Degludec insulin versus efsitora insulin in diabetes mellitus management: A systematic review and meta-analysis

Purpose: To compare the efficacy and safety of next-generation basal insulin efsitora versus insulin degludec in managing type 1 and type 2 diabetes. Methods: We systematically searched PubMed, Embase, and CENTRAL databases until October 2024. This study followed PRISMA guidelines. Statistical analyses were performed using R version 4.4.1. The risk of bias was assessed using the RoB2 tool, and the quality of evidence was evaluated using the GRADE approach. This study was registered in PROSPERO under protocol CRD42024597806. Results: Six randomized controlled trials involving 2590 patients were included in the analysis. Of these, 1376 (53.13 %) received efsitora insulin. No significant differences were observed between efsitora and degludec in glycemic efficacy outcomes, including HbA1c reduction, fasting blood glucose, weight change, and proportion of patients achieving HbA1c <7 %. Regarding safety outcomes, most endpoints, such as adverse events, injection site reactions, hypersensitivity, severe hypoglycemia, and mortality, were comparable between groups, with no significant subgroup effects.
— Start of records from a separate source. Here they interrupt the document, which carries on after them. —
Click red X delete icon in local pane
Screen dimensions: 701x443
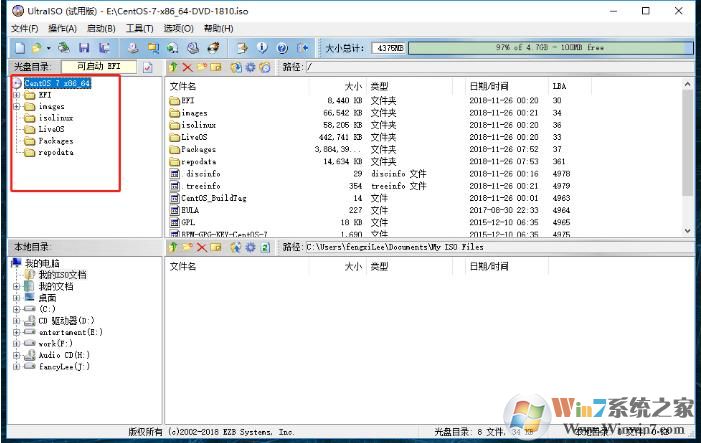coord(202,247)
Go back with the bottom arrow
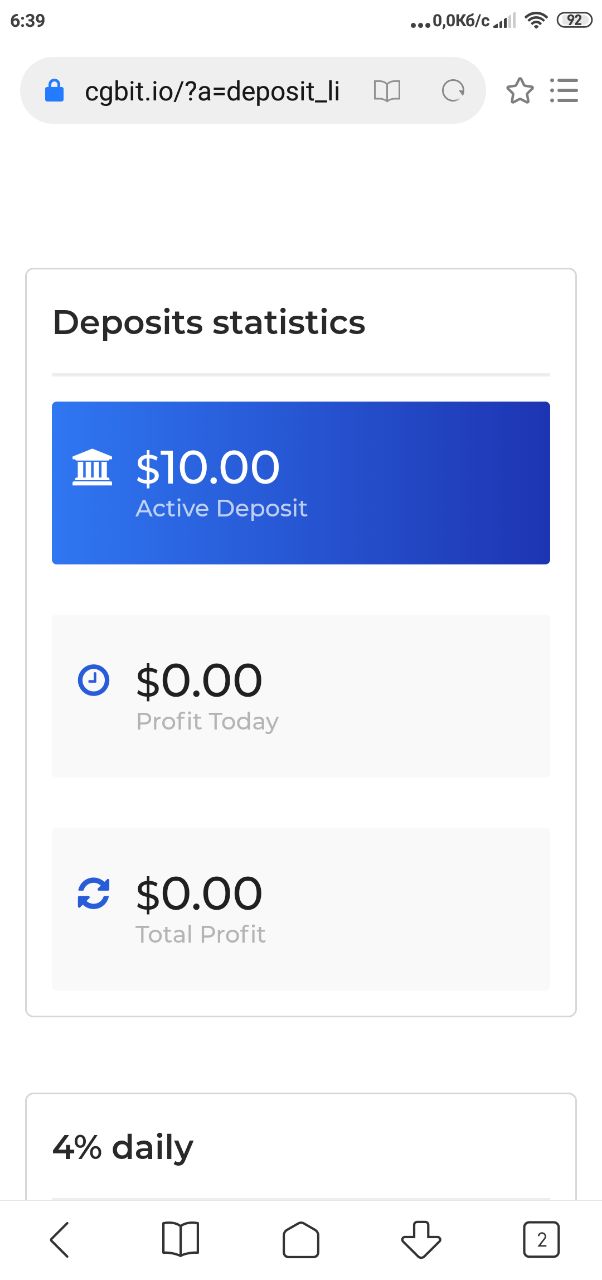 click(59, 1240)
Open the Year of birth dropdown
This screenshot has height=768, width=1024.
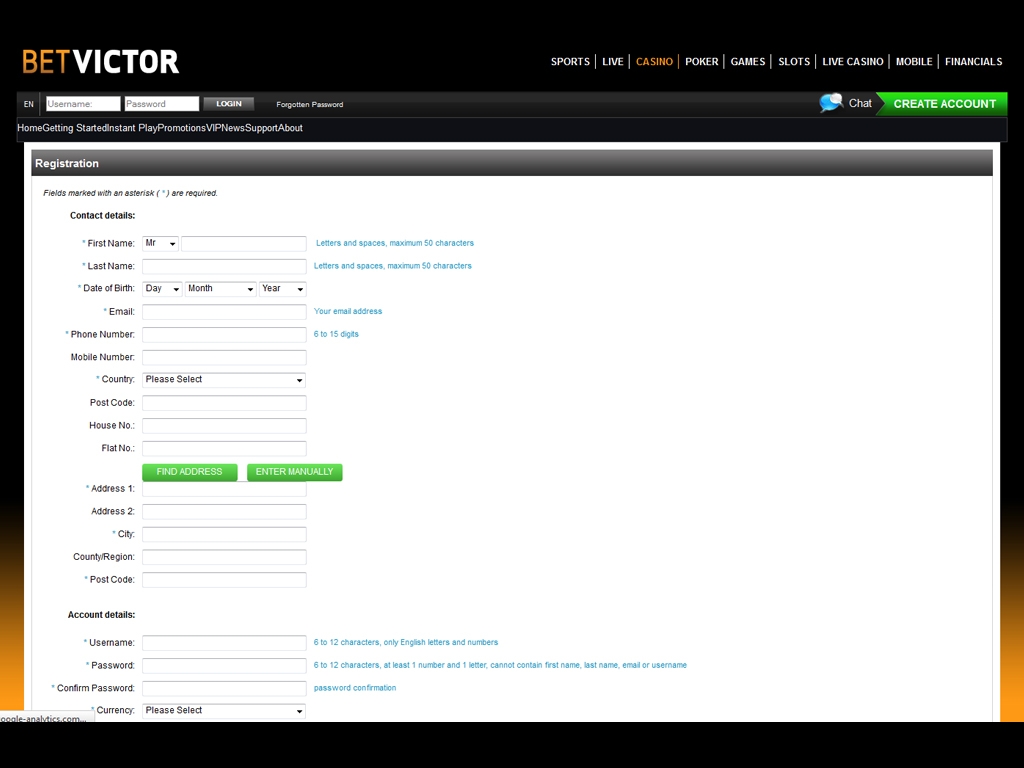click(x=282, y=289)
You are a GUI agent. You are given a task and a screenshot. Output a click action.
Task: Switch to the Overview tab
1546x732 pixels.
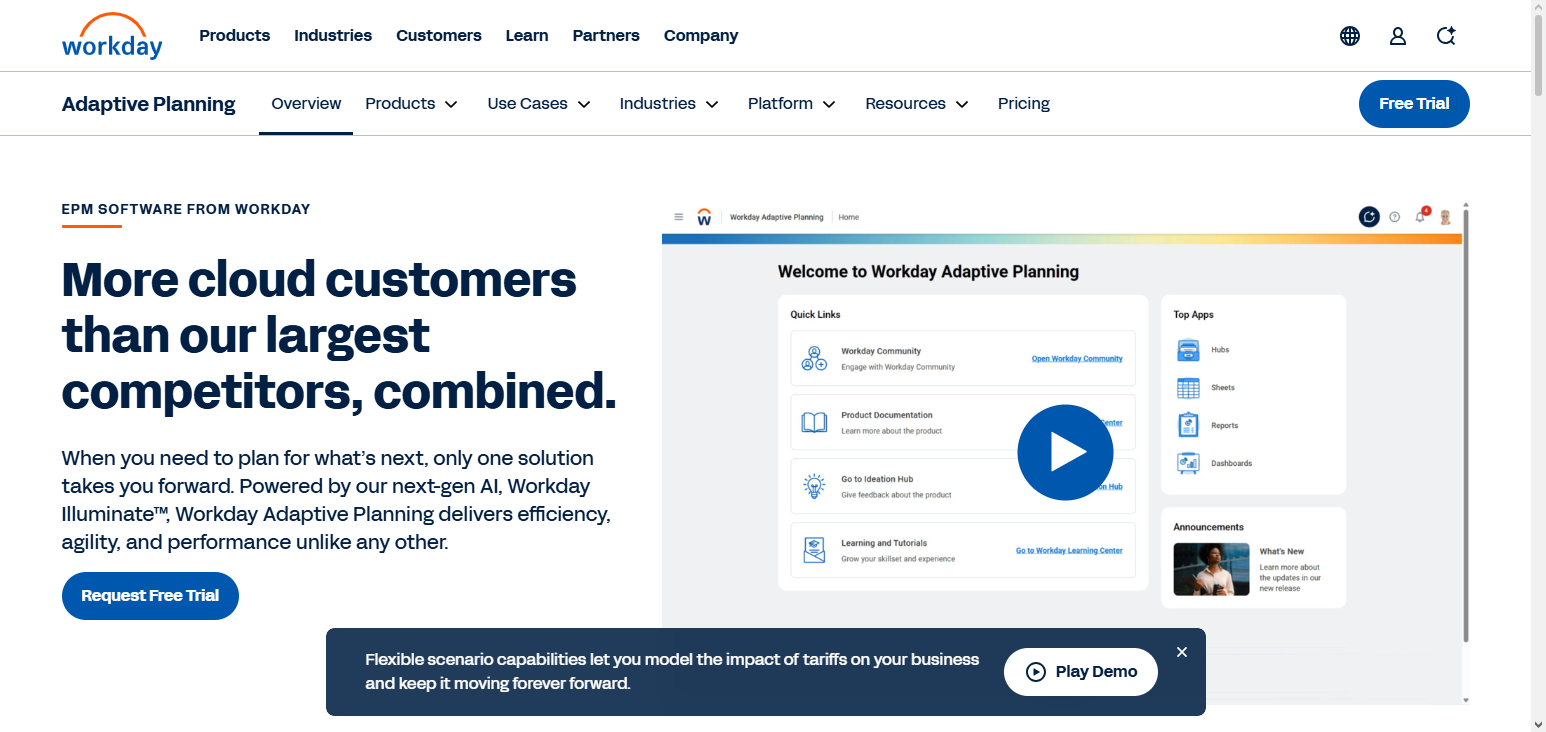[306, 103]
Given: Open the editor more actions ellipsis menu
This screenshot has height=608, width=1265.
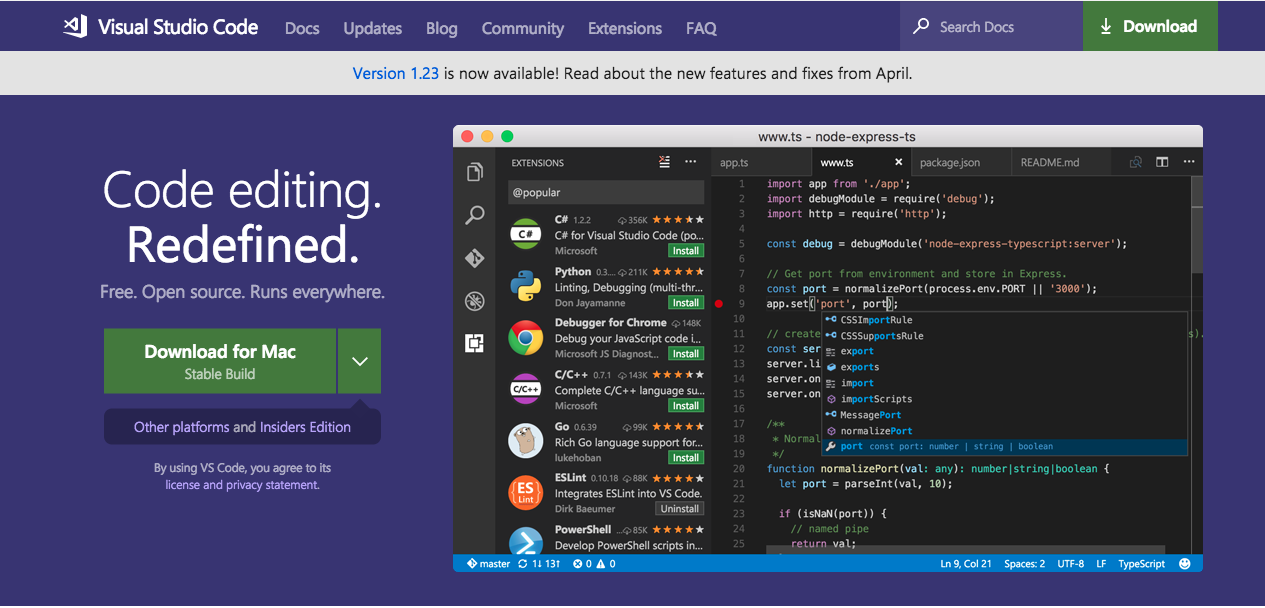Looking at the screenshot, I should pos(1188,161).
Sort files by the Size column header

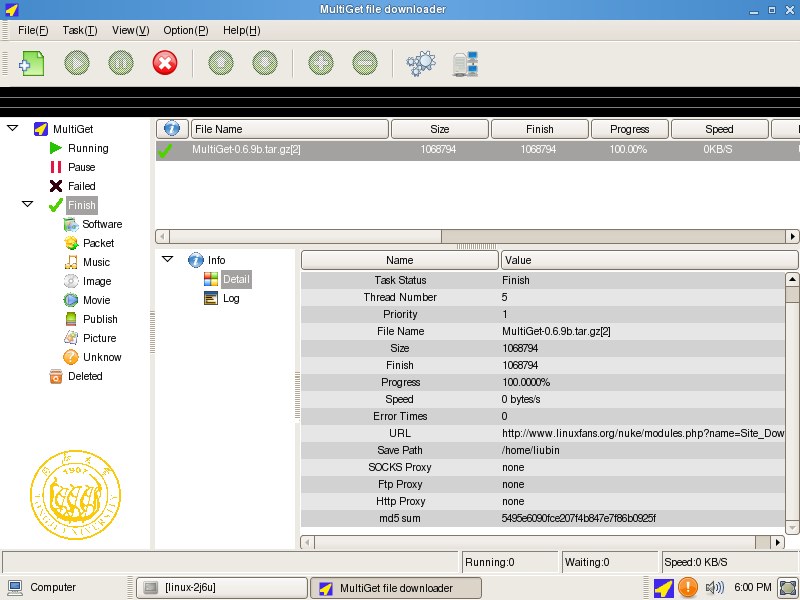(x=438, y=128)
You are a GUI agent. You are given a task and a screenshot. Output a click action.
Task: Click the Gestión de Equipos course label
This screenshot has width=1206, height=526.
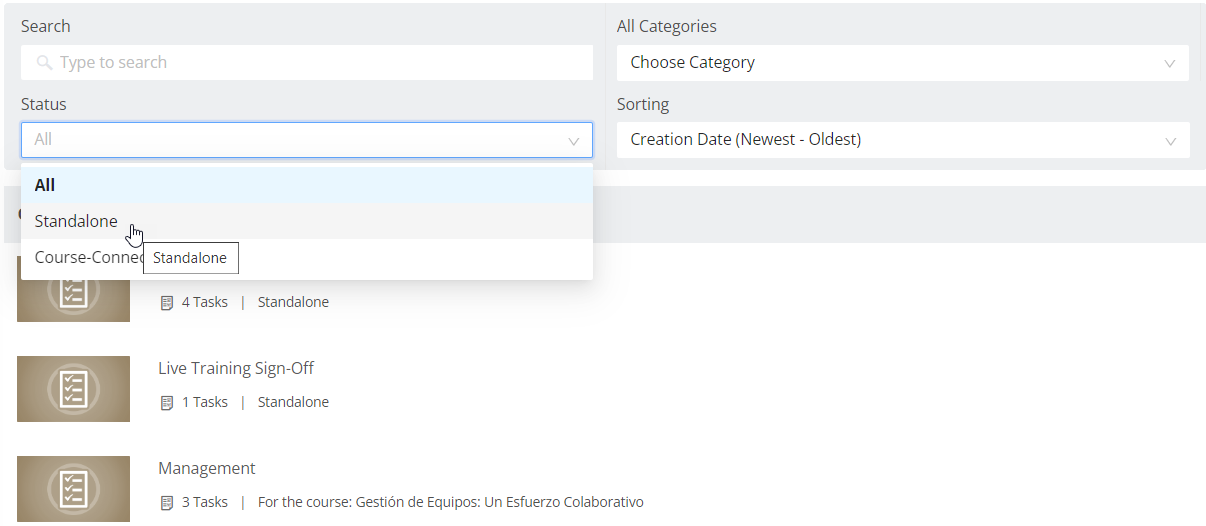pos(451,502)
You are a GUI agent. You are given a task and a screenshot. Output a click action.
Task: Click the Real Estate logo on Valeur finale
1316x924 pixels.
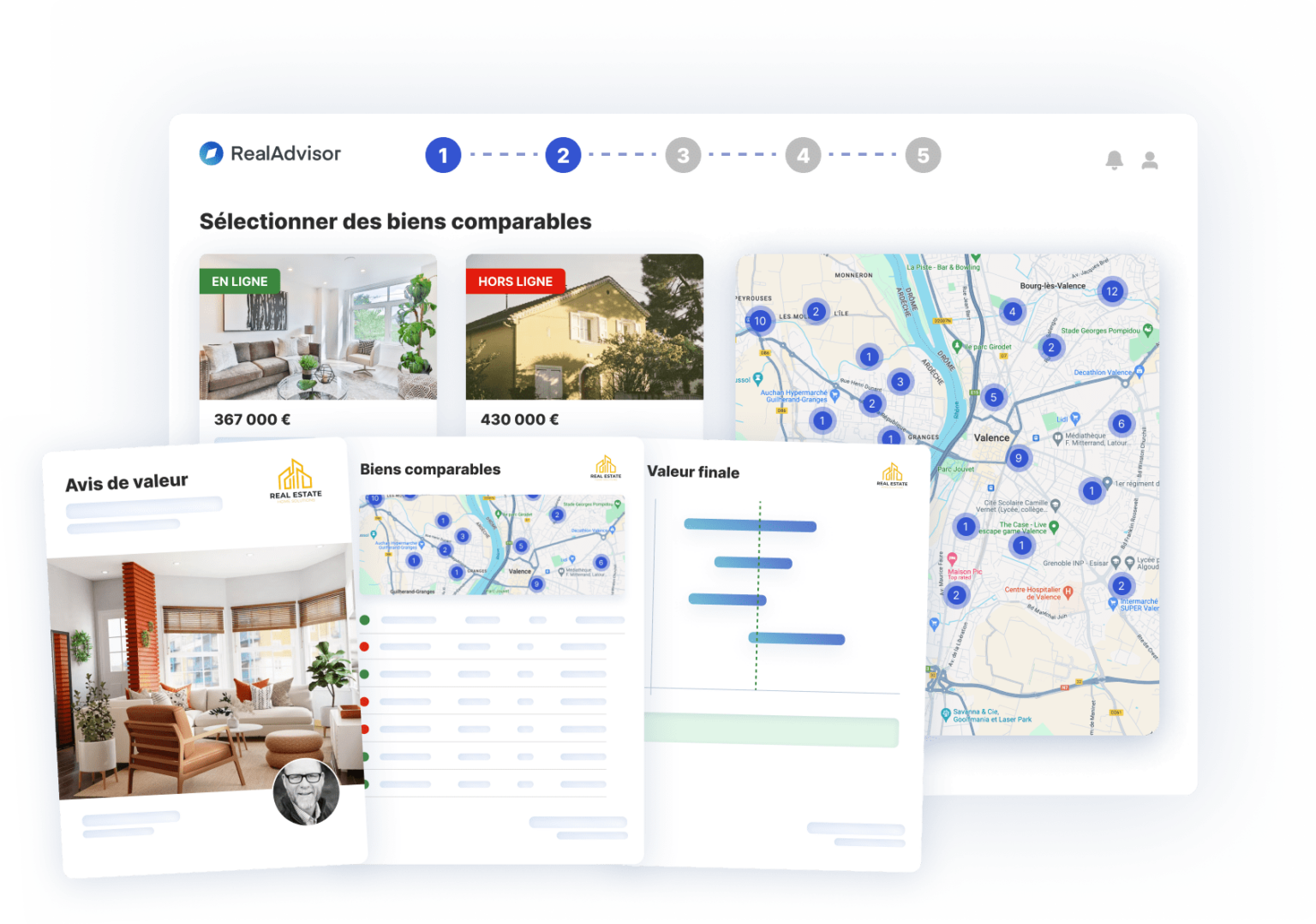coord(894,474)
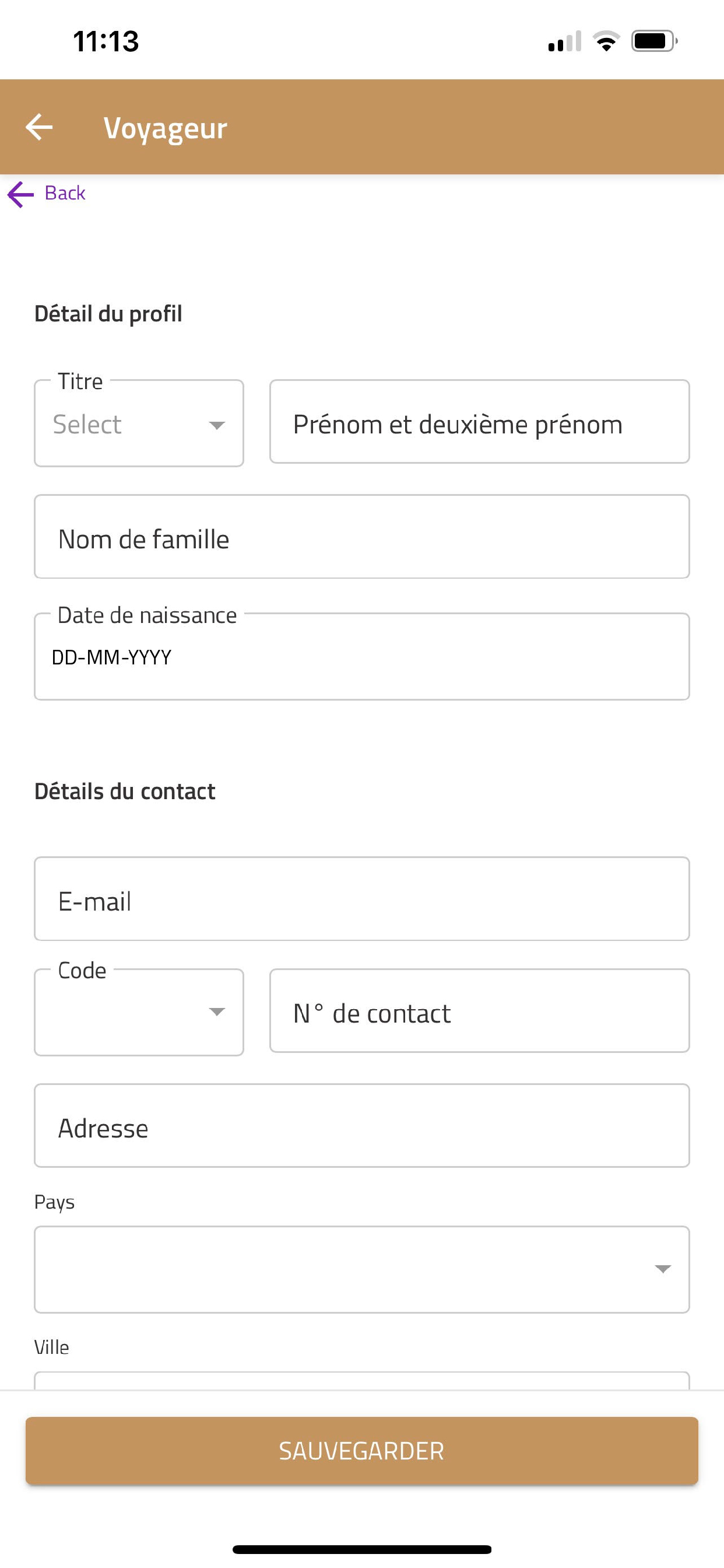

However, subgroup analysis revealed a lower incidence of nocturnal hypoglycemia with efsitora in patients with type 2 diabetes, and a higher rate of serious adverse events in patients with type 1 diabetes, suggesting potential population-specific differences in safety profiles. Conclusion: Efsitora and degludec insulins show similar overall efficacy and safety in the management of diabetes. However, subgroup analyses indicate that patient-specific factors, such as diabetes type, may influence the risk of certain adverse events. These findings support the importance of individualized insulin selection based on patient characteristics and risk profiles.